The Imaginary Audience

During the transition from childhood to adolecence, kids often stumble along the way. No transition is smooth.

One of the prevailing stereotypes about adolescence is their profoud self-consciousness. Elkind referred to this as the 'imaginary audience'. He argued that a middle school dance was a roomful of people each of whom thinks they are the center of attention.

Any middleschooler who knows they have a tear in their underwear is convinced that every other person around them knows it too.
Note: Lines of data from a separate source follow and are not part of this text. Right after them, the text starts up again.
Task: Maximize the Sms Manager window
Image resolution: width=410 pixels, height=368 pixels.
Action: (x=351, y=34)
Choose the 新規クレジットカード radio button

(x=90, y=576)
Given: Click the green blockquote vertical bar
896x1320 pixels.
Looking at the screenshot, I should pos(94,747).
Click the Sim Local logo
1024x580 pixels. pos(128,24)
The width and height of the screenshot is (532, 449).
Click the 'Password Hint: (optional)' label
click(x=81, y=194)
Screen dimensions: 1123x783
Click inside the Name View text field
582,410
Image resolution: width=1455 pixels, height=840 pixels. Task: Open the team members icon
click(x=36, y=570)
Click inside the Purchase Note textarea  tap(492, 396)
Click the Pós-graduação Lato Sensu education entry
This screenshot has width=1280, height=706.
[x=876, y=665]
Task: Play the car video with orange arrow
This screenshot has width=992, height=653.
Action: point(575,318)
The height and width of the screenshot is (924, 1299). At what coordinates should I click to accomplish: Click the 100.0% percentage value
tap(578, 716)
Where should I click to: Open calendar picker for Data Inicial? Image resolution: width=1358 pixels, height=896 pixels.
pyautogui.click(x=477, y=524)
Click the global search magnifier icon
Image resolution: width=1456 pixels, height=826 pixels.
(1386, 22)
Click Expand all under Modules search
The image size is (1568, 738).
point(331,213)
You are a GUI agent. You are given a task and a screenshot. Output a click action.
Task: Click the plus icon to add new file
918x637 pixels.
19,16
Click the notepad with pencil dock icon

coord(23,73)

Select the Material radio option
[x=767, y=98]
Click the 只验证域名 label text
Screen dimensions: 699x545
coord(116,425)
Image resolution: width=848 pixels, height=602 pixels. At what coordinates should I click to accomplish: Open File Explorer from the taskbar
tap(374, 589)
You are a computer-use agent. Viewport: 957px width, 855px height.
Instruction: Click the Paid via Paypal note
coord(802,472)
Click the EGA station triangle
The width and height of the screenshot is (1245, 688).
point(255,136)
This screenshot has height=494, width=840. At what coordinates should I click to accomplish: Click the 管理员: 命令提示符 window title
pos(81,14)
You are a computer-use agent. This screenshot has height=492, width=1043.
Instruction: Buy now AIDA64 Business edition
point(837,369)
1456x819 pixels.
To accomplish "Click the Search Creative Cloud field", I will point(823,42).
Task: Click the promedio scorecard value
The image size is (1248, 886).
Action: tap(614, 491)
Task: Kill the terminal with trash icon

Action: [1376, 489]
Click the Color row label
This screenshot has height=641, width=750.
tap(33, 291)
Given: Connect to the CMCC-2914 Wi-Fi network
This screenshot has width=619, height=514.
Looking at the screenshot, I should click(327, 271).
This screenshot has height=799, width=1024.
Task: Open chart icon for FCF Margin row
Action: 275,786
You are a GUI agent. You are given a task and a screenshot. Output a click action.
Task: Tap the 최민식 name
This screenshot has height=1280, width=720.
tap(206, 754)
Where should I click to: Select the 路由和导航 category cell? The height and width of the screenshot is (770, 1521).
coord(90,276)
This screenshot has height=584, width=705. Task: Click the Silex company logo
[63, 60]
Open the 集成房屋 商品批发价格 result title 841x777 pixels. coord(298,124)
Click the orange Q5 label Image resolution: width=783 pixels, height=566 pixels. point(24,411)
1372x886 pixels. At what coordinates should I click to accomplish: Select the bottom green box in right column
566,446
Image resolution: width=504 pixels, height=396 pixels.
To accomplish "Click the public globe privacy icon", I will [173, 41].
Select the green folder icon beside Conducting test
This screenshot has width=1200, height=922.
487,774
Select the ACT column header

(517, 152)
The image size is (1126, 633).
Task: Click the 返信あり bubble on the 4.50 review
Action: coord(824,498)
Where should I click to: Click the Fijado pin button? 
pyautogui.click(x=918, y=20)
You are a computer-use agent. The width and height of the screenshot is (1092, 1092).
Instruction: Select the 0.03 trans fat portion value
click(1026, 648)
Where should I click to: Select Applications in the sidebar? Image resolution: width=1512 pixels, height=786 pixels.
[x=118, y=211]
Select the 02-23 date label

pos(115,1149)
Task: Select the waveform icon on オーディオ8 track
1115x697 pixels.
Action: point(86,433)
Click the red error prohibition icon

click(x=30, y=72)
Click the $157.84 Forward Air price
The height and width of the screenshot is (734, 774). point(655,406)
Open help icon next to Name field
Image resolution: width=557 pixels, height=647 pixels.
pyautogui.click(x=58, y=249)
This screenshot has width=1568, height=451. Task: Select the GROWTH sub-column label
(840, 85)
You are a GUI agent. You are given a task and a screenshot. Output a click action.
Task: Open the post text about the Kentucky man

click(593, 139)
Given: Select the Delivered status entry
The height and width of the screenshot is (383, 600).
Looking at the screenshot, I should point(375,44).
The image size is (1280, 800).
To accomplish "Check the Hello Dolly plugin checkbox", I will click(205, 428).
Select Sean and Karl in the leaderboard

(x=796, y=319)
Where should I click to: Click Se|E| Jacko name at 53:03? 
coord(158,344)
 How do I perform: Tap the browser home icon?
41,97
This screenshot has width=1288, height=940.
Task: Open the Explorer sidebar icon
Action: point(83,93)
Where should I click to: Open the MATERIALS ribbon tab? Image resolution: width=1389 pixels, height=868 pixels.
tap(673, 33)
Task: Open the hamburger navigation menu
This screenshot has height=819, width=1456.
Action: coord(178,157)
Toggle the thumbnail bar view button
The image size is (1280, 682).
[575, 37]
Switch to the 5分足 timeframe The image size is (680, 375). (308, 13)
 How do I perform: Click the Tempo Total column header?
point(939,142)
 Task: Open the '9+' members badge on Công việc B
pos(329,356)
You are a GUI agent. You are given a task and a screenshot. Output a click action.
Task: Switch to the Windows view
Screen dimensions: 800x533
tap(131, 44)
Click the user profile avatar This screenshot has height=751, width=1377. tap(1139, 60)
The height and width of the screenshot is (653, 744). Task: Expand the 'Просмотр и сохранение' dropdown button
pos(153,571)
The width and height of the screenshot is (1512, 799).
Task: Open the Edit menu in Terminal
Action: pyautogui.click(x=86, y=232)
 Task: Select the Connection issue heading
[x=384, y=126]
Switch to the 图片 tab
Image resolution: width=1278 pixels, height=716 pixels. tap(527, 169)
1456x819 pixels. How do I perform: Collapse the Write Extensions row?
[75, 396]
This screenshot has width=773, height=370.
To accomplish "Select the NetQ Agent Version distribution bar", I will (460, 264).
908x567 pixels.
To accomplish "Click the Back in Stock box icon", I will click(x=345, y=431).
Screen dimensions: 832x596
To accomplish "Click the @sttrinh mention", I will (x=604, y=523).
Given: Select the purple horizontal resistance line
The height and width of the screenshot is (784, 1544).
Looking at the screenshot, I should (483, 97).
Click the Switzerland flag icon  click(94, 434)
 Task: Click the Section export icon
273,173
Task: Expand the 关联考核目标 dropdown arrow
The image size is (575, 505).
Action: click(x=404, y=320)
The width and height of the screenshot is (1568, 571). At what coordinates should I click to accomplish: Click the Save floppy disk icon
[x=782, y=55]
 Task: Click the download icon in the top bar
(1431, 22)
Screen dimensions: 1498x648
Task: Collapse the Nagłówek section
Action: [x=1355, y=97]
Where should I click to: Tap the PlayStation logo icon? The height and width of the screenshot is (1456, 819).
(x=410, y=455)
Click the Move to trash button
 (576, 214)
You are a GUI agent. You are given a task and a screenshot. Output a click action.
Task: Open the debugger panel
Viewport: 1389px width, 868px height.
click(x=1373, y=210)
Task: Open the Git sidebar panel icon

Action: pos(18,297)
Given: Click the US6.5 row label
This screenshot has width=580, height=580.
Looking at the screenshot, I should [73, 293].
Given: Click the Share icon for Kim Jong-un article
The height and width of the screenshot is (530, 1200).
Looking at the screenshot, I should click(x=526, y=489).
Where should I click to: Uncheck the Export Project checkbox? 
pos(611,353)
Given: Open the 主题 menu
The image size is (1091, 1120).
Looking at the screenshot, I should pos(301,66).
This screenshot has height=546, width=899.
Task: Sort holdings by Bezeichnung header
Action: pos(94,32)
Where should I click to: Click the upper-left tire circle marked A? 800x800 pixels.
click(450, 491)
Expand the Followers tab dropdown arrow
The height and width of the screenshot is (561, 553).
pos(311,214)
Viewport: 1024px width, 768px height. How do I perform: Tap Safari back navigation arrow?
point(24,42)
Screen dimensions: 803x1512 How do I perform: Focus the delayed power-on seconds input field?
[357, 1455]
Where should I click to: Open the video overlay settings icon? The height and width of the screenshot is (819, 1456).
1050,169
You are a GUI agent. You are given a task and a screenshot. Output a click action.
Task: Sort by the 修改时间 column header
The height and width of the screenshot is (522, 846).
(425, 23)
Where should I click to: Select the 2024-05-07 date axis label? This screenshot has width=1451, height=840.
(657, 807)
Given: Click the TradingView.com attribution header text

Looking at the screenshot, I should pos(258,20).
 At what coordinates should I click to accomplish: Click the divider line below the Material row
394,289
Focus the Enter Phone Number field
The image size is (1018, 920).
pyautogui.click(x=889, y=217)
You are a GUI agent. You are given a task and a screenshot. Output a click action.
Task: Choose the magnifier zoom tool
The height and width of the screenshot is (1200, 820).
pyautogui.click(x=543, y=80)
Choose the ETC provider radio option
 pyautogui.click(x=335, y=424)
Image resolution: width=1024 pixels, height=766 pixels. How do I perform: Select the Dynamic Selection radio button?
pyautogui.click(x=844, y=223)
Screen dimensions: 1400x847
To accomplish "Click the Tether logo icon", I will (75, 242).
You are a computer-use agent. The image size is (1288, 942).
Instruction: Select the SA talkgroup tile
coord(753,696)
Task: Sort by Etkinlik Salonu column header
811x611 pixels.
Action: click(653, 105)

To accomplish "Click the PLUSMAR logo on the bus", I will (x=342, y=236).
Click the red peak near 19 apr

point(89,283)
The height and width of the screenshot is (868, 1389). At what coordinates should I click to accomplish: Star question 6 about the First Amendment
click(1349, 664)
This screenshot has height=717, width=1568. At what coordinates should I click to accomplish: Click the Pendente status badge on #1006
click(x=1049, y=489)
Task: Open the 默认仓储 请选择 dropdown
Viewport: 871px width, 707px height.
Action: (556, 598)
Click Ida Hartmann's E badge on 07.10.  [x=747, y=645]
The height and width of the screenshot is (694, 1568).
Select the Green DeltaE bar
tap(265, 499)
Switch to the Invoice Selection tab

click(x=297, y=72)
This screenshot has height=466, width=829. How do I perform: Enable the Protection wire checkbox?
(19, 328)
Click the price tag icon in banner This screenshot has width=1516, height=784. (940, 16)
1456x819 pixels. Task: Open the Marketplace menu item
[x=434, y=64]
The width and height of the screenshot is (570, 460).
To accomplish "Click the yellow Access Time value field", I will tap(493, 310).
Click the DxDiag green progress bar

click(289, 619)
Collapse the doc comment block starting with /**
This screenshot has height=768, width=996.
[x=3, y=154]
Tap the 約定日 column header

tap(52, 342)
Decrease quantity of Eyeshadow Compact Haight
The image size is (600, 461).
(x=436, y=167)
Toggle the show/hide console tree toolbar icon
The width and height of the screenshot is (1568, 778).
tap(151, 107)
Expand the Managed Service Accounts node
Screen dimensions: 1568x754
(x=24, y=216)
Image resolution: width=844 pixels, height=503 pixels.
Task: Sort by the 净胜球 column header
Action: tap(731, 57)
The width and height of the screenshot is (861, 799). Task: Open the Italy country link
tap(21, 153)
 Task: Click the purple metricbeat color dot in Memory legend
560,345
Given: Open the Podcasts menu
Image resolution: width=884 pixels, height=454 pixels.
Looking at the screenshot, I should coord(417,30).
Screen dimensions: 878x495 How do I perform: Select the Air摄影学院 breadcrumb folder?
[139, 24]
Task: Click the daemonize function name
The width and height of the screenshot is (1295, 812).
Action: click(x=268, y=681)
They know that other people are thinking about them (something younger kids may not really be aware of). They know what they, themselves, know. But they haven't yet developed the full ability to know that what they know is not what the other person knows.

Research has suggested that all of us - kids, teens, and adults - have problems with this. We all think others are more similar to us than they really are. But middle schoolers do seem particularly prone to this problem.

And one of their charms is that you can still see those childhood patterns of behavior and of cognition peek through in little ways, even as they move forward in others.